While tending to the minor league complex's field in Florida, Pulsipher continued to stay in shape. In December 2002, he was signed by the Baltimore Orioles. While with the AAA Ottawa Lynx in 2003, he again experienced bouts of depression and anxiety and was prescribed Paxil, which he says improved his life.

In 2004, Pulsipher did not pursue a major league contract and instead signed with the Long Island Ducks of the independent Atlantic League. For the first time since 2000, Pulsipher was starting games, and he pitched well enough to be named an Atlantic League All-Star. He led Long Island to its first league championship, winning the clinching game.

Pulsipher was signed by the Seattle Mariners in August 2004, but was injured after two decent minor league starts and released in September. He recovered to pitch well for Indios de Mayagüez in the Caribbean Series. He was signed to play for a Tijuana team in the Mexican League when his former teammate Jason Isringhausen convinced the St. Louis Cardinals to invite him to 2005 spring training. Pulsipher did not allow a run for the entire spring training, but he injured his hamstring and had his toe broken by a line drive before the season started. Regardless, he made the team out of spring training and pitched in the majors for the first time since 2001. The hamstring injury recurred in mid-April, landing him on the disabled list. He returned a few weeks later, but was sent to the minors after two games. He was mostly a starter in the minor leagues before being released in early September.

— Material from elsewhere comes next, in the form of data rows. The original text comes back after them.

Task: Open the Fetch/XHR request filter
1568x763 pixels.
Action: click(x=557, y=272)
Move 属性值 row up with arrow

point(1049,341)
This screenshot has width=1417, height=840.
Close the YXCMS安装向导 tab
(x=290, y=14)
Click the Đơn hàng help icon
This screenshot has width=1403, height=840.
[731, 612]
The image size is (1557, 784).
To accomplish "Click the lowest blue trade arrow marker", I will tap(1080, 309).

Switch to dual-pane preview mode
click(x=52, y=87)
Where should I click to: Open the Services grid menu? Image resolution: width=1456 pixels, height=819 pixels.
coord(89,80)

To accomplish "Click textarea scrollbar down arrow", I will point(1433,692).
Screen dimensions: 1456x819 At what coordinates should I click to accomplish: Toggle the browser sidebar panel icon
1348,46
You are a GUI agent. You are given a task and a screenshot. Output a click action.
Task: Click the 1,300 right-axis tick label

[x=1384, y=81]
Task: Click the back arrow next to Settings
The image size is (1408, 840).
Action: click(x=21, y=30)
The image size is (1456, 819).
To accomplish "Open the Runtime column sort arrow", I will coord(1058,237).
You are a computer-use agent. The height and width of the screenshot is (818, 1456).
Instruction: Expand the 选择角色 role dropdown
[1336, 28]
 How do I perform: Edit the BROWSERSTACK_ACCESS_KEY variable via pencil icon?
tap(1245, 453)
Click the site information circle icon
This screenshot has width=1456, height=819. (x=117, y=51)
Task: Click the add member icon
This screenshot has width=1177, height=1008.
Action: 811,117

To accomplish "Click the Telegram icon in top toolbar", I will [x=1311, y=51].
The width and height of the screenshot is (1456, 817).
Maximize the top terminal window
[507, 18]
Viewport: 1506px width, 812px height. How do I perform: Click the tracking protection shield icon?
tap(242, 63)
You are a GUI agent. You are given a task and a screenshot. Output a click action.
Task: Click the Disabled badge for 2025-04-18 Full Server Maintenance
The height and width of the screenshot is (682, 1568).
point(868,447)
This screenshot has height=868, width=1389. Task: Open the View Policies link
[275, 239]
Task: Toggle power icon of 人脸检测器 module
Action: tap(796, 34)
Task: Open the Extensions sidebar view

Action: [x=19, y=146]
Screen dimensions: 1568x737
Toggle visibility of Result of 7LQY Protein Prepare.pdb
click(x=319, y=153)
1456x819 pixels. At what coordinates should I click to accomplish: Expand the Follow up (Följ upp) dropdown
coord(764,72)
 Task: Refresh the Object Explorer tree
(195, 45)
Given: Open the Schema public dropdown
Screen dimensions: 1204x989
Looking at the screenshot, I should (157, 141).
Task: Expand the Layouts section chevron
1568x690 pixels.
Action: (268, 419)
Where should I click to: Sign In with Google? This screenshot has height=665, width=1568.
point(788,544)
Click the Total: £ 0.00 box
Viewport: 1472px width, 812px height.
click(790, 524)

Pulsipher finished 2005 with the Long Island Ducks, which made the playoffs for the second consecutive season. He spent the entire 2006 season with the Ducks, which again made the postseason. Pulsipher was the losing pitcher in the season-ending game. Pulsipher also played for the Ducks in 2007.

Pulsipher played a few winters for Puerto Rico and the Caribbean league while continuing to play in the independent leagues as well as the Mexican League. He started the 2010 season the pitcher/pitching coach for the GBL's Yuma Scorpions. Pulsipher returned to playing midseason, rejoining the Atlantic League pitching for the Somerset Patriots and re-signed with the Patriots for the 2011 season.

==Other activities==
Between professional seasons, Bill Pulsipher is a private pitching instructor at 365 Athletics in Bellport, New York.

==Personal life==
Pulsipher has two sons: Liam Hayden and Leyton Hale. Both were intentionally given the initials "LHP" for "left-handed pitcher". Liam pitched for Center Moriches High School and now is on Stony Brook University's baseball team.